Ich finde es bemerkenswert, daß es solch einen Unterschied zwischen der übertragungsrate und dem vorhandenen Bandbreite gibt.


----------



## Herimann (31 Januar 2007)

Als Überschrift steht: "Daten zur Berechnung der Transferzeit für das Prozessabbild"

Ein Prozessabbild-Update ist nicht 100% dasselbe wie ein direkter Peripheriezugriff.


----------



## JesperMP (31 Januar 2007)

Herimann schrieb:


> Als Überschrift steht: "Daten zur Berechnung der Transferzeit für das Prozessabbild"
> 
> Ein Prozessabbild-Update ist nicht 100% dasselbe wie ein direkter Peripheriezugriff.


Das ist wahr. 

Aber diese Tabelle, ist die einzigen Informationen, die ich über die übertragungsrate finden kann. 
Und dafür das die Rückwand-bus der Begrenzungsfaktor für das Datentransfer sein sollte, verwende ich die Übertragungsrate, um die Busgeschwindigkeit abzuleiten.

Du kannst auch sehen, daß das transferrate für Prozesabbildupdate und direkter Peripheriezugriff nicht so unterschiedlich ist.


----------



## RolfB (31 Januar 2007)

Zum Rückwandbus der S7-300 hat im
englisch-sprachigen Siemens Forum 
'DEC' folgendes geschrieben:


> Basically S7 300 and all ET200 family remote I/O use the same
> peripheral bus concept that was copied from S5 95/100 family.
> Siemens added communication k-bus as well (MPI).
> So if you open an 300 CPU (old one) you will see a
> ...


das Signal ins Prozessabild zu bringen , ist schon der nächste 
Schritt.

mfg.
Rolf


----------



## JesperMP (31 Januar 2007)

OK. Ich gestehe meine Niederlage zu. 
Der Rückwandbus funktioniert wirklich in der Mbps bereich.
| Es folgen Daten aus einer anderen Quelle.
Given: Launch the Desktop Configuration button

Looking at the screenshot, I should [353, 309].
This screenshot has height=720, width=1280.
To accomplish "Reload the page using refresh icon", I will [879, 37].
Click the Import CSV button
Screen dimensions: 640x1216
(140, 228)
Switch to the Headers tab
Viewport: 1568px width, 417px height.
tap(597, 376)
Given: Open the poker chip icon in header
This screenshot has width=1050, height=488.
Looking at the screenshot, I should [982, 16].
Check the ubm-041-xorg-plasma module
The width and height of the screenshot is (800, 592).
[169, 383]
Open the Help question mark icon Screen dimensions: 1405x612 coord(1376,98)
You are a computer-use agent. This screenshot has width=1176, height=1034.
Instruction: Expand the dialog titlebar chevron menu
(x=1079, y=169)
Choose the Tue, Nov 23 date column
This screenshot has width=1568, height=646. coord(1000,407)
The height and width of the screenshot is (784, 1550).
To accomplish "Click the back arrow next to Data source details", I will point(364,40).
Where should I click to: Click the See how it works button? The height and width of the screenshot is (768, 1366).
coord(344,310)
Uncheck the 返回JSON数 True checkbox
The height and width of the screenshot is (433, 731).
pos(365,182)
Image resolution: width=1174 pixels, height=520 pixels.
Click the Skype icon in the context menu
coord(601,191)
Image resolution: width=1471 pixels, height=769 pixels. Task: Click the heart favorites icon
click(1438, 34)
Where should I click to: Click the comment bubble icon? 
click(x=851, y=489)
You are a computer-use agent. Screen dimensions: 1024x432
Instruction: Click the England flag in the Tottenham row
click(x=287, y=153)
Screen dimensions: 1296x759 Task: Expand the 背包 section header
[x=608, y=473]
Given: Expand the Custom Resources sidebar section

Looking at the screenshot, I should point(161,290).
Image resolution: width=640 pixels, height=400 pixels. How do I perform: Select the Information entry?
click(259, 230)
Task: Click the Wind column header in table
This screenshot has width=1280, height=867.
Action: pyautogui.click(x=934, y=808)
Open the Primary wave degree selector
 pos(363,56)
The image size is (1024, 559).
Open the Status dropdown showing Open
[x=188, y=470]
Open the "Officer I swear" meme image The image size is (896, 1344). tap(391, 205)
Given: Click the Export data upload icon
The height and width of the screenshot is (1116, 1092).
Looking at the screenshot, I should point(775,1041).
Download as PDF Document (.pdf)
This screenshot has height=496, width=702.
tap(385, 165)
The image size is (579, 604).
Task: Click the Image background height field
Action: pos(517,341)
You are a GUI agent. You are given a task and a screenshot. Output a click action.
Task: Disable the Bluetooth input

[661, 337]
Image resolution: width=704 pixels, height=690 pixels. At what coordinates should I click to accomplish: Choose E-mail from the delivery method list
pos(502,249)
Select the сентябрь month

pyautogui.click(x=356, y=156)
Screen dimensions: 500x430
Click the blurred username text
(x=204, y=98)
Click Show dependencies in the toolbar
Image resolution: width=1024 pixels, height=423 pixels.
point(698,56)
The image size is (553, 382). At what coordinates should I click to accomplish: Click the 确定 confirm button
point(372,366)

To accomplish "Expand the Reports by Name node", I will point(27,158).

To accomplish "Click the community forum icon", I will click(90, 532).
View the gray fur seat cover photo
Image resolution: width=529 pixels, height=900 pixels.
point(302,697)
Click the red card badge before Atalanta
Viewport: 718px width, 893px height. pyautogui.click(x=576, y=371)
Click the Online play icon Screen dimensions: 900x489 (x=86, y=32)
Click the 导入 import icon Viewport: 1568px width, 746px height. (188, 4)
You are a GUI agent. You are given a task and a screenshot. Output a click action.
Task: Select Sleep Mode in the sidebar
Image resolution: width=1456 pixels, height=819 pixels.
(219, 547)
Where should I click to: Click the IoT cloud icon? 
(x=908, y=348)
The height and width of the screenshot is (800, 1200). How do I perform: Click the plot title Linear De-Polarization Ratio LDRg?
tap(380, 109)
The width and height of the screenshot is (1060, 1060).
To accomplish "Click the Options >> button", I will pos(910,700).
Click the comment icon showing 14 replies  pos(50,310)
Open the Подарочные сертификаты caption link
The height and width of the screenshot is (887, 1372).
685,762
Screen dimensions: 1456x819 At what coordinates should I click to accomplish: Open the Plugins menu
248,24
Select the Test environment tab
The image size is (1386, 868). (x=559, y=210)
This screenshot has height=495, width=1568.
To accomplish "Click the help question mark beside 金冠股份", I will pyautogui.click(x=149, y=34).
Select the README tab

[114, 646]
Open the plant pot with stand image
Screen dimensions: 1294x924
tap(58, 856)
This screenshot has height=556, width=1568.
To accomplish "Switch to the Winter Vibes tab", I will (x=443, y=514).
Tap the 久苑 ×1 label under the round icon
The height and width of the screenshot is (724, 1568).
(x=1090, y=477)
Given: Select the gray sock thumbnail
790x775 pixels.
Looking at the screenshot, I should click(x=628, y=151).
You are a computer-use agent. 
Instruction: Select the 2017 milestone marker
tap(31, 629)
Die Beschränkung des datatransfer muß von der Haupt-CPU irgendwie kommen. Das kann erklären, warum das datatransfer mit den 317 und den 319 höher ist.


----------



## Unregistrierter gast (21 März 2007)

hovonlo schrieb:


> IAuch externe DP-Master werden von der CPU bzgl. der Peripheriedaten über den P-Bus versorgt (ansonsten würde man ja jeden Peripheriezugriff der auf DP liegt auf dem K-Bus  - also MPI - sehen können). Aber auch ein Datenaustausch im Megabit-Bereich ist nicht unbedingt schnell, wenn man sich die Menge der auszutauschenden Daten, die notwendige Synchronisierung etc.pp. betrachtet. Da ist vollkommen klar, dass eine vernünftige Kommunikation nur mit den CPU-internen Schnittstellen läuft.



Ich kram den alten Thread nochmals raus:

Wozu hat dann die 300er Profibus - CP eine MPI - Adresse ?
Nur zur Übertragung der in der CPU gespeicherten Projektierungsdaten ?
Für die "Spezialdiagnose" ?
(ernstgemeinte Frage)


----------



## hovonlo (21 März 2007)

@ug:
Ich weiss es nicht genau, aber ich glaube, dass deine Vermutung zutreffen dürfte. Auf diesem Wege kommst du z.B. direkt vom PG bis auf die Baugruppe, ohne dass die dazwischen liegende CPU (speziell die alten 300er können das ja gar nicht) irgendwas von vorne nach hinten routen müsste.


----------